Looks like high-quality cork and from what one can see from the picture, I see no obvious damage. Most likely the wine is just too old for its good / kept in non-optimal conditions.
We had several bottles like these in our Ferrando vertical. From my experience the Carema bottles of Ferrando tend to be more often off/dead than the Carema bottles of Produttori, but when they are on, they are miles better - Produttori di Carema wines can be very good, but they don’t seem to develop similar complexity with age.
That’s lead powder from the capsule degrading. Fairly common with older wines under lead. Clean that stuff off thoroughly with a damp paper towel. Unnecessary/avoidable big dose of toxin.
I’m sure this is much more likely to happen if there’s a little leakage (wouldn’t take much), as the acid would help etch away at the lead.
Edit to add I skipped to the 2nd pic and commented on that. The first pic clearly shows the capsule was etched through.
No idea if it’s just me, but… are we seriously talking about what may have gone wrong with a bottle that is 61years old? Every time you open a 61-year-old bottle, that’s between you and God. Literally all there is to it.
I don’t know about the ratio of good/bad bottles (can’t say I’ve had the same experience as you), but agree 100% with everything else.
I don’t know about the ratio of good/bad bottles (can’t say I’ve had the same experience as you), but agree 100% with everything else.
It’s hard to say how much more experience I have - my experience is based on two lengthy verticals of Produttori and one of Ferrando along with a handful of single bottles here and there, totaling to some 30-plus data points.
While there have been a few too old / off Produttori bottles, for the most part they have been still surprisingly alive for their age.

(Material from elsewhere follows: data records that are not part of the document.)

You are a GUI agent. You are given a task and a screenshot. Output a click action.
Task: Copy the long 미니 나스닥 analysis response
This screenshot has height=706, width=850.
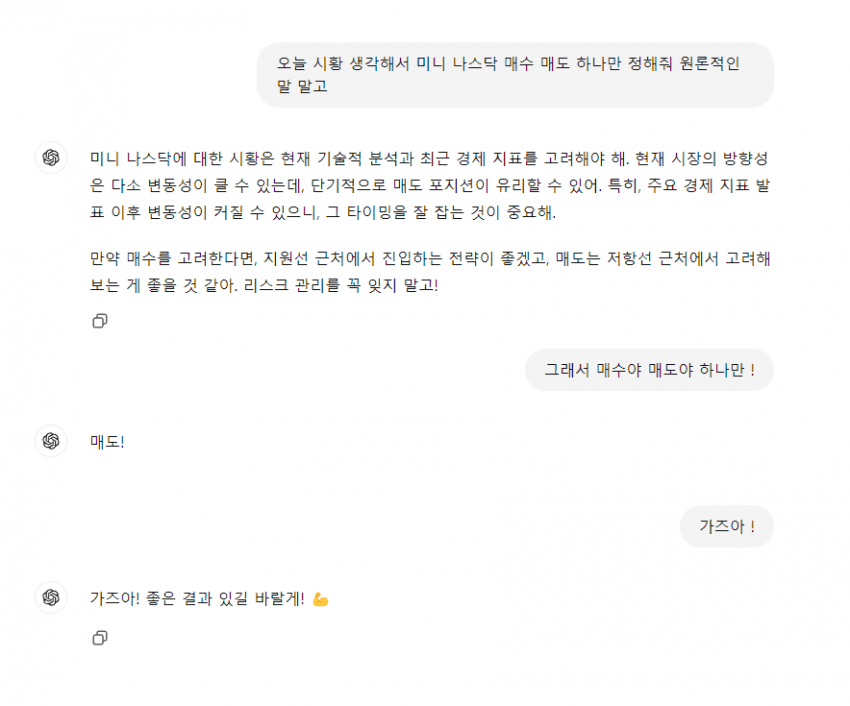click(x=100, y=321)
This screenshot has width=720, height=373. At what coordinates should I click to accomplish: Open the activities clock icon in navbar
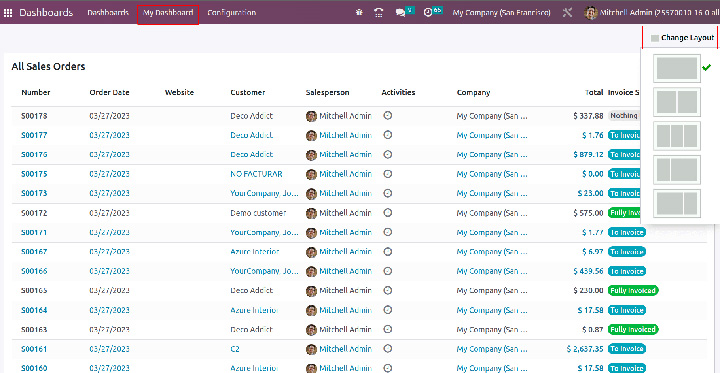(428, 13)
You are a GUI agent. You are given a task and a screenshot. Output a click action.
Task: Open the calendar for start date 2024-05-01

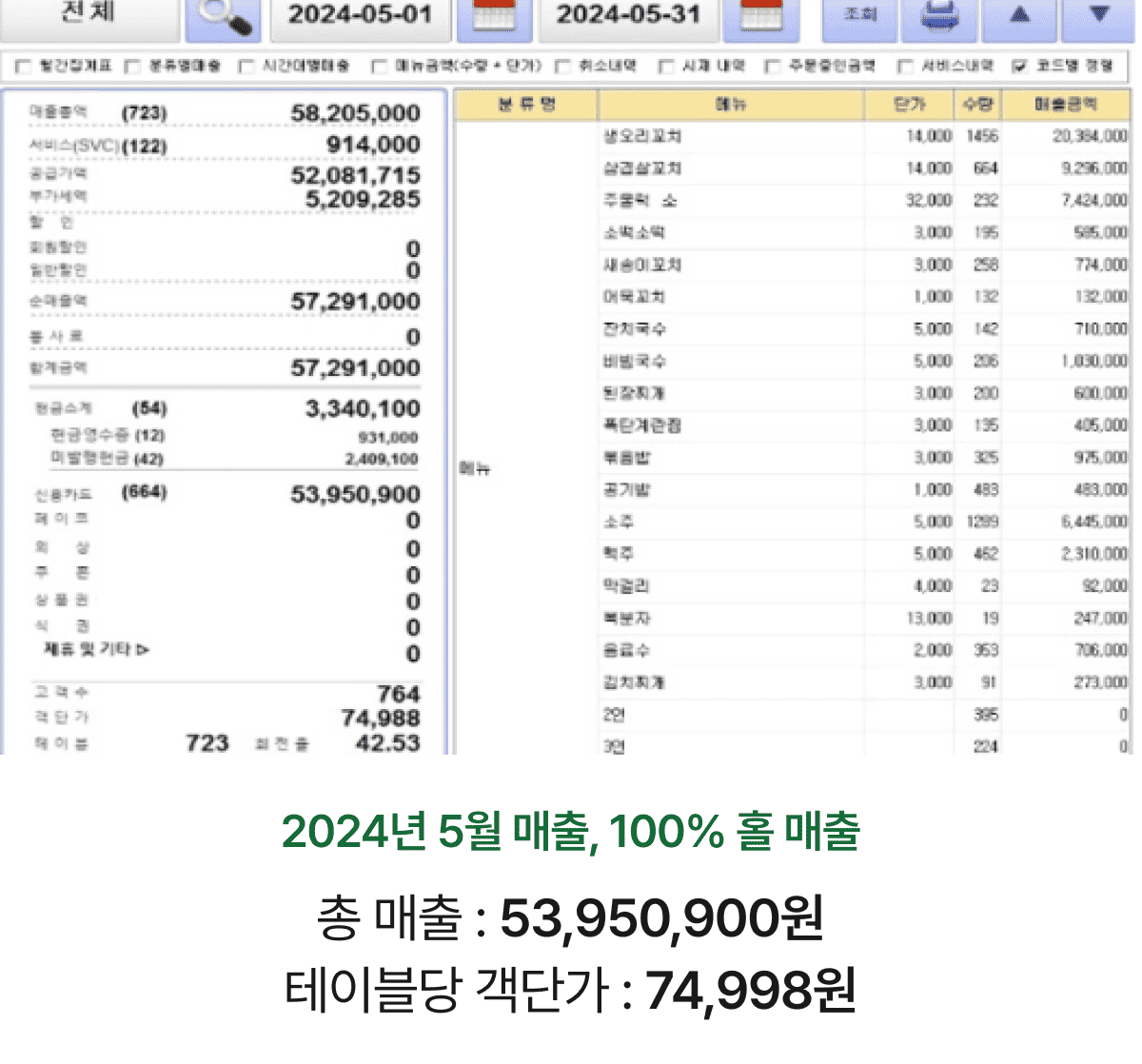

Ferrando, OTOH, has been quite a gamble; unlike with Produttori bottles, we’ve always been holding our breath whether the Ferrando bottles are singing, long past their peak, or corked. While there has been a good number of impressive bottles, unfortunately the amount of duds has been bigger compared to Produttori, both in a relative and absolute number of bottles. And IIRC, all these bottles have been sourced from the same one or two sources.
Thanks everyone. I like the way Tvrtko put it- that these bottles are “between you and God”. Agreed. Just a few follow up questions;
What’s the give away from the cradle picture? I thought the bottle looked pretty good to me, other than the tattered capsule, which I didn’t make much of given the bottle’s age.
Of course. Bottles this old are always a gamble. I was specifically asking if the more experienced among you have seen what look like bug feces trapped between the top of the cork and the capsule. I’d never heard of that. And also if this could have compromised the cork integrity, knowing of course that there are lots of factors at play over the decades.
The bottle can look like it was recently dug out from a landfill and the wine can be still in absolutely gorgeous condition.
I just immediately checked the wine in the neck and it looked more syrupy-brown than red to me - even an old wine should retain some reddish color when you shine light through the bottle. Although my computer display’s color space might show colors incorrectly, that still looks like a wine I’d leave on the shelf, just in case. Not particularly promising.
I don’t see typical weevil damage from the cork pics. Most likely just a old bottle that didn’t last the test of time.
A FWIW, corrosion from old lead capsules usually leaves a white powdery build up under the capsule and on the glass. But if the wine seeped it would typically color it a brownish color from the oxidized wine. Very possible that is what you saw.
Sorry, Otto, I may have been a bit unclear, I didn’t mean to quantify my experience (or yours), just to say that whatever experience I’ve had (and I’ve definitely had a number of these over the years) was different from yours, simply meaning I’ve never had the impression that old PdC bottles were on average less of a gamble than Ferrando, for what it’s worth.